I switched to libSQL as the default backend, which uses DiskANN for approximate nearest neighbor search. The result: 93-177x more space efficient (~5-10KB per vector). DiskANN also scales better for larger codebases.

Two-Stage Retrieval with Cross-Encoder

Vector search is fast but approximate. Cross-encoder reranking is slower but more accurate - it looks at the query and document together with full attention.

The two-stage pipeline:

Fast retrieval: Get top 50 candidates via hybrid search (~50ms)
Reranking: Score top candidates with cross-encoder (~300-700ms)

I integrated BGE-reranker-v2-m3 via llama.cpp. The cross-encoder takes query-document pairs and outputs relevance scores. RRF (Reciprocal Rank Fusion) combines the initial retrieval rank with reranker scores.

ColBERT Late Interaction

Here’s where it gets interesting. Cross-encoders are trained on general text, not code. On my benchmarks, adding cross-encoder reranking actually hurt code search quality (MRR dropped from 0.70 to 0.60).

ColBERT offers a middle ground: late interaction. Instead of embedding the whole document as one vector, ColBERT:

Decomposes queries into terms/bigrams
Decomposes documents into code-aware segments
Computes MaxSim between query terms and document segments

This gives token-level matching without the full cross-encoder cost. The best configuration for code search turned out to be --hybrid --colbert (MRR 0.70), outperforming the full cascade.

Benchmark Results

I built a quality benchmark using the dspy-go corpus with 20 semantic queries and ground truth labels. Here’s how different modes compare:

Mode	MRR	Latency
Semantic only	0.61	~30ms
Hybrid	0.62	~50ms
Hybrid + ColBERT	0.70	~200ms
Full cascade (all 3)	0.60	~500ms

The takeaway: more stages isn’t always better.

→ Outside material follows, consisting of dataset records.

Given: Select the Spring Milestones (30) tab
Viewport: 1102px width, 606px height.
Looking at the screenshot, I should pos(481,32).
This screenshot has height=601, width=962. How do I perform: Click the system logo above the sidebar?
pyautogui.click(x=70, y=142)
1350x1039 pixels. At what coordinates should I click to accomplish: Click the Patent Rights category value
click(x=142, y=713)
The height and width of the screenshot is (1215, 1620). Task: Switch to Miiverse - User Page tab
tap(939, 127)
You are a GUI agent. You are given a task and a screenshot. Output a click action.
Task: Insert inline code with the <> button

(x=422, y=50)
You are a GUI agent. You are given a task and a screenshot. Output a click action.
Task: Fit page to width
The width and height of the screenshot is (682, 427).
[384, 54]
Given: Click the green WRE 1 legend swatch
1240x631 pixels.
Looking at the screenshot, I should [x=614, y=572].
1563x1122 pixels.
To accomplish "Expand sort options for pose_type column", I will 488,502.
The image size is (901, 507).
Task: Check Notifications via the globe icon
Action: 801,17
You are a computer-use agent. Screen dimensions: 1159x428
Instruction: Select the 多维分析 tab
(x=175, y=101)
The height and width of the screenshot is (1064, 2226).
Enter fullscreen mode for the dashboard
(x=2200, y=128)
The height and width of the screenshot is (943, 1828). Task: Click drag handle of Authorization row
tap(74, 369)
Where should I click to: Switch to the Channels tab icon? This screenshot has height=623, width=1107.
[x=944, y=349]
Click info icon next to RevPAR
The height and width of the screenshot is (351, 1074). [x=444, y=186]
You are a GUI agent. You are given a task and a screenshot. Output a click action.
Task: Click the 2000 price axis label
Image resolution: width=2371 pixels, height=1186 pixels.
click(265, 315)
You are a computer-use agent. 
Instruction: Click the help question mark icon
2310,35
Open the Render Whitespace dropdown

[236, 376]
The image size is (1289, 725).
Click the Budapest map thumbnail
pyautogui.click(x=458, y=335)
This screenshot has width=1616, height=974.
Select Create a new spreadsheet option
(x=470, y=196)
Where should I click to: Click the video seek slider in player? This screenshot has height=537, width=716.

For code search, ColBERT’s token-level matching matters more than general-purpose cross-encoder reranking.

Smart Deduplication

One annoying issue: git worktrees. If you have multiple worktrees, the same file appears multiple times in search results (often 50%+ duplicates).

I added canonical path normalization to detect .worktrees/<branch>/... paths and deduplicate them. The result: each logical file appears once, with the best-scoring version kept.

What’s Next

A few ideas I’m exploring:

Better cross-encoder models trained on code (not general text)
Incremental indexing for large monorepos
IDE integrations beyond Claude Code

The full source is at github.com/XiaoConstantine/sgrep. It’s been a fun project combining information retrieval concepts with practical code search needs.